Throughout BitSummit, there's a strong sense of the underlying community that supports the expo and makes it possible. It is an appropriately named event; it really is just the summit, the visible tip of a massive iceberg which is Japan's growing and thriving indie community. That community, or at least the side of it which looks to the international market (there's a whole other indie scene focused exclusively on the domestic market), has its centre of gravity in Kyoto. Nobody I speak to can nail down the exact reason why it's Kyoto and neighbouring Osaka that are the heart of the Japanese indie scene, and not the much, much larger Tokyo metropolis, but a few reasons seem to be a big influence - the cultural impact of local firms Nintendo and Capcom, the lower cost of living which makes running an indie company less risky, and the presence of a handful of companies like developers Q Games and 17-bit, and publisher Playism, which have become key points of interface between the Japanese development scene and the rest of the world.

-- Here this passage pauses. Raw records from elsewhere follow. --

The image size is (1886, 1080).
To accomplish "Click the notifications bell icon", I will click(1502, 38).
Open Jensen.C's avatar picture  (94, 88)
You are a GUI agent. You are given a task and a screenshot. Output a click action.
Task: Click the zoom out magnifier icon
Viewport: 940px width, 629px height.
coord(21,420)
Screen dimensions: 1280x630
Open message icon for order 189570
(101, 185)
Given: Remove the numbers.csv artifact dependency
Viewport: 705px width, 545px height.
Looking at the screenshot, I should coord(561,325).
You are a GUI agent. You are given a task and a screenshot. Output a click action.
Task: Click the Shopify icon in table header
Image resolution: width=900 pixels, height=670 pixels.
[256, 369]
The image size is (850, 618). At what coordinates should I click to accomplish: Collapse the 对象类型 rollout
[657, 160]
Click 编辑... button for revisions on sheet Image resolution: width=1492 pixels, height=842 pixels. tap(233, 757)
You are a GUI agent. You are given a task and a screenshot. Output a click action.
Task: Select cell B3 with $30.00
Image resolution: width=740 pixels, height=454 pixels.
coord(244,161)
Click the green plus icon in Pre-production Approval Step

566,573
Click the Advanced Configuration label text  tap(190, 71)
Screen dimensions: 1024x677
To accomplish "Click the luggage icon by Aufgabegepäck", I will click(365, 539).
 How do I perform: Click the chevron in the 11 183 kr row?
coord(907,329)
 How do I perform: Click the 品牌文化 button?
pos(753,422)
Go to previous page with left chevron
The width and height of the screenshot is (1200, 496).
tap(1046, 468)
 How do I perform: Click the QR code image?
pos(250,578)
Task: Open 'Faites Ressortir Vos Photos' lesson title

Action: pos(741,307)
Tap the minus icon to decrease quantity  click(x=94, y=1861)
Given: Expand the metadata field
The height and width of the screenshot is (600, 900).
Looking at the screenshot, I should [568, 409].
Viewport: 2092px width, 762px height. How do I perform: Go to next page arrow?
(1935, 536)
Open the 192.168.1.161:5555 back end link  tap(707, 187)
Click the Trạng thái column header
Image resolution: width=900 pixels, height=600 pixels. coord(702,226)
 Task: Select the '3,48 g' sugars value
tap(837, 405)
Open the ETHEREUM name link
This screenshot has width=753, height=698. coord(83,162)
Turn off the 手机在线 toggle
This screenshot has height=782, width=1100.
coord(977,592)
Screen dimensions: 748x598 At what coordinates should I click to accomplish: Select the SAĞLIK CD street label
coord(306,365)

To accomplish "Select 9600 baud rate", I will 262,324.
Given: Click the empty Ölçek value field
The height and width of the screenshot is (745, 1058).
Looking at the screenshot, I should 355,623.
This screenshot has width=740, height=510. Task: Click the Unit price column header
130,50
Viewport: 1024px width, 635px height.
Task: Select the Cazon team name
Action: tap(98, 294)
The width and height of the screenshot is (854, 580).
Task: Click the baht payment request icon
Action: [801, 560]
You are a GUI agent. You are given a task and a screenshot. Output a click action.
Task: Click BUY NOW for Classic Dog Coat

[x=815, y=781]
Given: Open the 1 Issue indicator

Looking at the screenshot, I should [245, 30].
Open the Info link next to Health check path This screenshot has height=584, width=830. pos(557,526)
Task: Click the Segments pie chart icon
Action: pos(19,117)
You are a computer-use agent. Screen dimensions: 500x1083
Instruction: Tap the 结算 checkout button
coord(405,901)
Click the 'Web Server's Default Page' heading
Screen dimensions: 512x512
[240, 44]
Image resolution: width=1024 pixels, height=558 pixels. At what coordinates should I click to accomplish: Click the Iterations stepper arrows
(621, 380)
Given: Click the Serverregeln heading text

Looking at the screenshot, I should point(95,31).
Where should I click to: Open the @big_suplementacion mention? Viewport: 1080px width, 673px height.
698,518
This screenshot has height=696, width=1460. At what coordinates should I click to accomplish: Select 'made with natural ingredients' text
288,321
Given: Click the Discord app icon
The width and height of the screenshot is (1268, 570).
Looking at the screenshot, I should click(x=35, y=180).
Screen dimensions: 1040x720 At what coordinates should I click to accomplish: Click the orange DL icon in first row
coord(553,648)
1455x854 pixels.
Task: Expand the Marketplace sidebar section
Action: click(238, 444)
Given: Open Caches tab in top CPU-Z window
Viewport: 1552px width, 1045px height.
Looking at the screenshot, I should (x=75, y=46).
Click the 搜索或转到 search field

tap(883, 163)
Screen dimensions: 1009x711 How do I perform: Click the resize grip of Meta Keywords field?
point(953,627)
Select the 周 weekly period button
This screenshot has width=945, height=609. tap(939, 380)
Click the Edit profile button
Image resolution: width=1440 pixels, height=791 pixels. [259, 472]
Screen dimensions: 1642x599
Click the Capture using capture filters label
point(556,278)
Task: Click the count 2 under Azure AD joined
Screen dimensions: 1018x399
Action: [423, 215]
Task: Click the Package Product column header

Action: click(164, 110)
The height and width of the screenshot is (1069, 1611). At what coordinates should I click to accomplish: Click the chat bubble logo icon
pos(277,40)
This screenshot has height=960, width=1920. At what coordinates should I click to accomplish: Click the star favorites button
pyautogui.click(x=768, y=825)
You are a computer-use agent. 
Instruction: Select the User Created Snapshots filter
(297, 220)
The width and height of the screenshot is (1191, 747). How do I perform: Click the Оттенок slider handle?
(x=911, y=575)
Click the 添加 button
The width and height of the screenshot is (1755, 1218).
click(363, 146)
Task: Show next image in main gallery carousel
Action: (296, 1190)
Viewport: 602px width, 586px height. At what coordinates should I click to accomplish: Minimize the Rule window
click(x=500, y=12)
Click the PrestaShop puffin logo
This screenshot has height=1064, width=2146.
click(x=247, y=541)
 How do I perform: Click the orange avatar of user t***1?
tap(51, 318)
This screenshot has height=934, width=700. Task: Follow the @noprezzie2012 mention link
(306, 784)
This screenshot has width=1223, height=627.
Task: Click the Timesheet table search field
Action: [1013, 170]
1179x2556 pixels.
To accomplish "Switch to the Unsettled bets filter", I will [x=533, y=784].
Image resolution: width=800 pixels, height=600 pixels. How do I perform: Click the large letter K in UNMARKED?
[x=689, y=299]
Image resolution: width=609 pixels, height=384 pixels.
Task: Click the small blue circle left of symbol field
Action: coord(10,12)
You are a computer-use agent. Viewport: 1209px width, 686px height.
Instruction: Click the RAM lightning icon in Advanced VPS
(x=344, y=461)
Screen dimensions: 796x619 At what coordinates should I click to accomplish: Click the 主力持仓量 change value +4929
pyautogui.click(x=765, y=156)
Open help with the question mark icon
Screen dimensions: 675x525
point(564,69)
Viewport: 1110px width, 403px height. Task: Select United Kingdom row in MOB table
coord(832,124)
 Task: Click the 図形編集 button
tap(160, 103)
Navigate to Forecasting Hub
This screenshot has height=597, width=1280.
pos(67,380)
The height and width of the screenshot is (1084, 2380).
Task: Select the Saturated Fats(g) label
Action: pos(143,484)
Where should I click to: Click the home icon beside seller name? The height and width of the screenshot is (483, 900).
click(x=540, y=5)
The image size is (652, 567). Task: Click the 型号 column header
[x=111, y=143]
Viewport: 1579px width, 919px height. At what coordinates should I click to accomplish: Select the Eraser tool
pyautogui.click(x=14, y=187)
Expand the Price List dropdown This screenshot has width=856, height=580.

Though still in its infancy and undoubtedly going through growing pains, BitSummit is rapidly on its way to being the Japanese industry's second annual pillar event, counterbalancing the Tokyo Games Show at the other end of summer. It's culturally the antithesis of TGS, which is a giant, sprawling consumer show dominated by hugely expensive booths whose efforts to engage with indies by providing them with a dedicated space have fallen somewhat flat thus far. Though open to the public, BitSummit is much more about creators and aspiring creators than it is about consumers - and that makes it by far the most interesting, surprising and entertaining way to spend a weekend away from Kyoto's oppressive summer heat.